Our seasonal curves in records per observers were distorted relative to expected phenology curves, and differently so among the species groups. We suggest that these distorted seasonal patterns could be more difficult to correct for using species lists length. Effectively, list length corrections rely on the assumption that recording effort would be same if list lengths were the same. In seasonal environments, this will not hold true over the course of a year, and so alternative, or refined, corrections may be required. A better understanding of how motivation and behaviour of observers changes over the season could potentially generate new ways of adjusting for changes in effort.

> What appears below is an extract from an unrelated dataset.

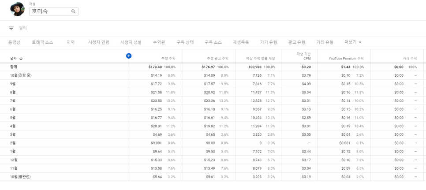This screenshot has height=190, width=426.
Task: Click the sort arrow next to 날짜
Action: pos(21,59)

To improve biological inference about temporal change from opportunistic data, we argue that several steps will be necessary. First, we need to better understand temporal change in observer behaviour and motivation. Our study provides an initial attempt at this, but future studies could dig deeper into the mechanisms behind changes in effort over time and compare them among platforms. Second, improved understanding of change in effort can be incorporated in detailed scenario simulations (Isaac et al. 2014) to guide improvements in analytical methods as well as platform infrastructure in order to increase information content in the data. Third, promising analytical methods should be evaluated against independent data from designed monitoring studies. These steps will likely need to be performed for each taxonomic group, but together may improve trust in conclusions reached from analyses of opportunistic data (Bayraktarov et al. 2019).